経常黒字、7月として最大 1兆9382億円 原油安が影響

 財務省が8日発表した7月の国際収支(速報)によると、海外とのモノやサービス、投資の取引状況を示す経常収支は1兆9382億円の黒字だった。黒字は25カ月連続。原油安により貿易・サービス収支が前年同月の赤字から黒字に転換したことで、比較可能な1985年以降、7月として最大の黒字となった。

 輸出から輸入を差し引いた貿易収支は6139億円の黒字で、前年同月の赤字から黒字に転じた。原油価格の下落で輸入額が前年同月比26.0%減と19カ月連続で前年割れしたことが貢献した。輸出額は、中国による過剰生産で価格が低下している鉄鋼が振るわなかったことなどから、15.7%減と11カ月連続でマイナスとなった。

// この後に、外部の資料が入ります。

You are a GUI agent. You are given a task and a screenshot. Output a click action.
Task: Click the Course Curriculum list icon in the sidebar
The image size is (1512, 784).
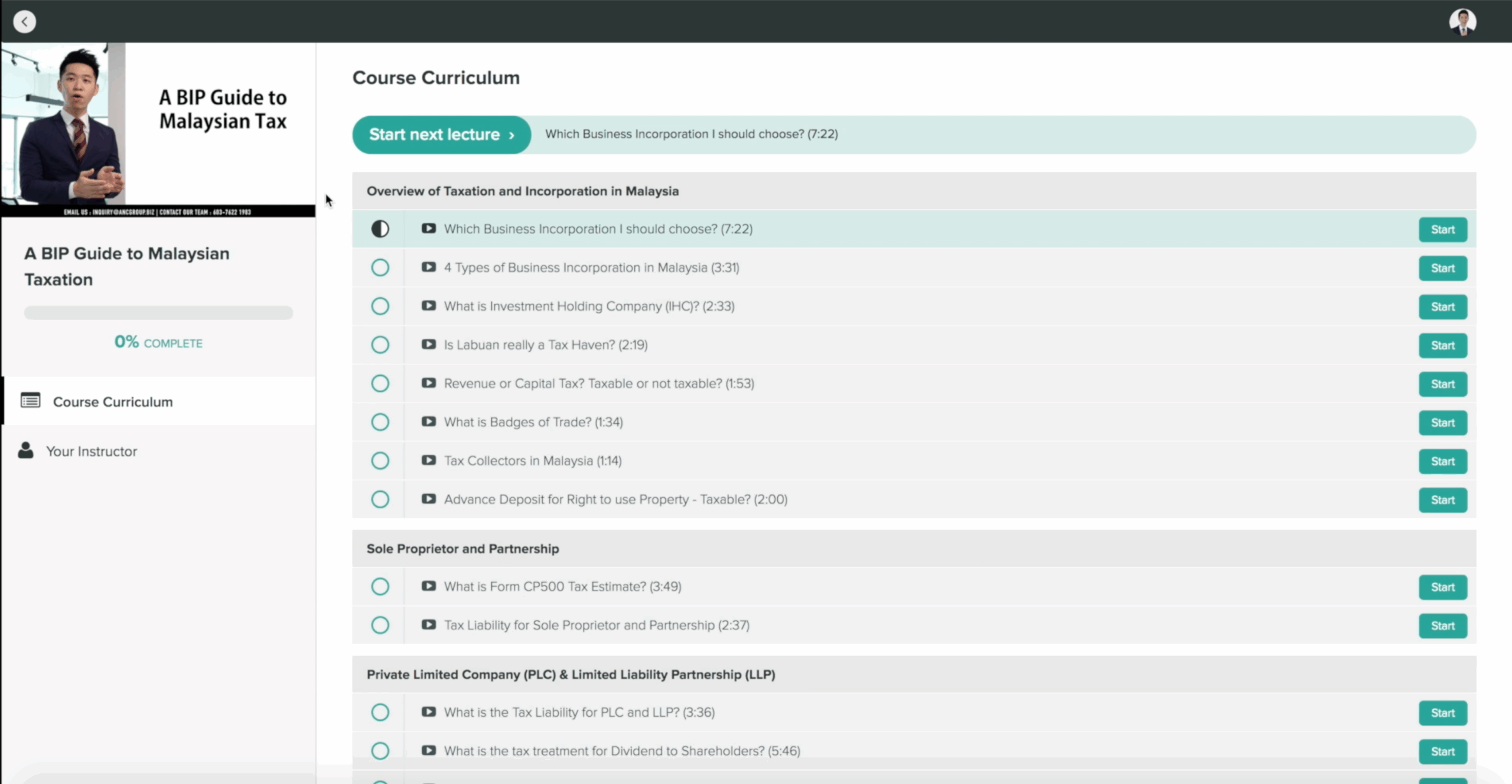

 旅行者のお金の出入りを示す旅行収支の黒字は1474億円となり、前年同月から黒字幅を拡大。訪日外国人客が急増しているためで比較可能な96年以降、7月として最大の黒字だった。

 海外投資から得られる利子や配当を示す第1次所得収支は1兆6938億円の黒字。ただ円高により、証券投資収益の受け取りが減ったことなどで、前年同月から黒字幅を縮小した。